Na análise da concordância dos pedidos de urocultura e antibioterapia empírica nas diferentes unidades com a NOC verificou-se que numa significativa proporção de casos não se atuou de acordo com o recomendado, existindo margem para melhoria futura. Relativamente às orientações para instituição de antibioterapia empírica observou-se uma discrepância importante entre as USF Cova da Piedade e Feijó, que poderá justificar uma intervenção no âmbito da melhoria da qualidade.
É necessário atender às limitações metodológicas do estudo em análise, que se baseou numa pequena amostra da população de Almada, pelo que não permite retirar conclusões definitivas ou extrapoláveis. No futuro seria importante realizar novos estudos em grande escala para confirmar os dados encontrados. Além disso, os registos clínicos insuficientes representaram uma limitação importante deste estudo, enviesando e dificultando a avaliação e os resultados obtidos. Para estudo do perfil de sensibilidade aos antibióticos seria mais adequado um estudo não dependente de registos médicos.

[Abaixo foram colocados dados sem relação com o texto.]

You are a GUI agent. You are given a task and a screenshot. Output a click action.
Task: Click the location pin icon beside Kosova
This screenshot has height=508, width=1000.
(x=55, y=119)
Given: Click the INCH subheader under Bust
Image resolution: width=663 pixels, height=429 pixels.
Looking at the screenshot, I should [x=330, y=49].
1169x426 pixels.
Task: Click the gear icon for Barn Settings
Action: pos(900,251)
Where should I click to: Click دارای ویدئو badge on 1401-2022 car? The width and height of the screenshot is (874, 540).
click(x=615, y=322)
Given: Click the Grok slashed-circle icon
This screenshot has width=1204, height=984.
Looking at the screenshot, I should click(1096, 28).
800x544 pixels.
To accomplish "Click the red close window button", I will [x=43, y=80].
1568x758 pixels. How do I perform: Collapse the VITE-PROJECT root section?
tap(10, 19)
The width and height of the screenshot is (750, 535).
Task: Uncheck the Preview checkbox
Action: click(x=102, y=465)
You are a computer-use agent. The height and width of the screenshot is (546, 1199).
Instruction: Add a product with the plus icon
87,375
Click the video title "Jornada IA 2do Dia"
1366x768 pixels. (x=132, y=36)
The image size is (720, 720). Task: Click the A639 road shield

Futuramente pretende-se realizar uma intervenção formativa nas unidades de saúde em questão, com o intuito de melhorar a gestão das ITU à luz das recomendações nacionais e sensibilizar para a importância da qualidade dos registos clínicos eletrónicos.
Conclusão
Pode concluir-se, com este estudo, que as ITU da comunidade são mais frequentes nas mulheres entre os 68 e 77 anos. O micro-organismo mais prevalente é a E.coli, apresentando uma sensibilidade significativa à fosfomicina e à nitrofurantoína, o que confirma que estes são ótimos candidatos a antibioterapia de primeira linha no tratamento empírico das infeções do trato urinário.
Verificou-se uma percentagem considerável de casos de ITU cuja abordagem não está conforme as orientações da DGS, no que diz respeito ao pedido de urocultura e antibioterapia empírica. Assim sendo, no futuro pretende-se realizar um projeto de melhoria da qualidade, de forma a uniformizar cuidados entre as diferentes unidades de saúde e aproximar a prática clínica das recomendações nacionais.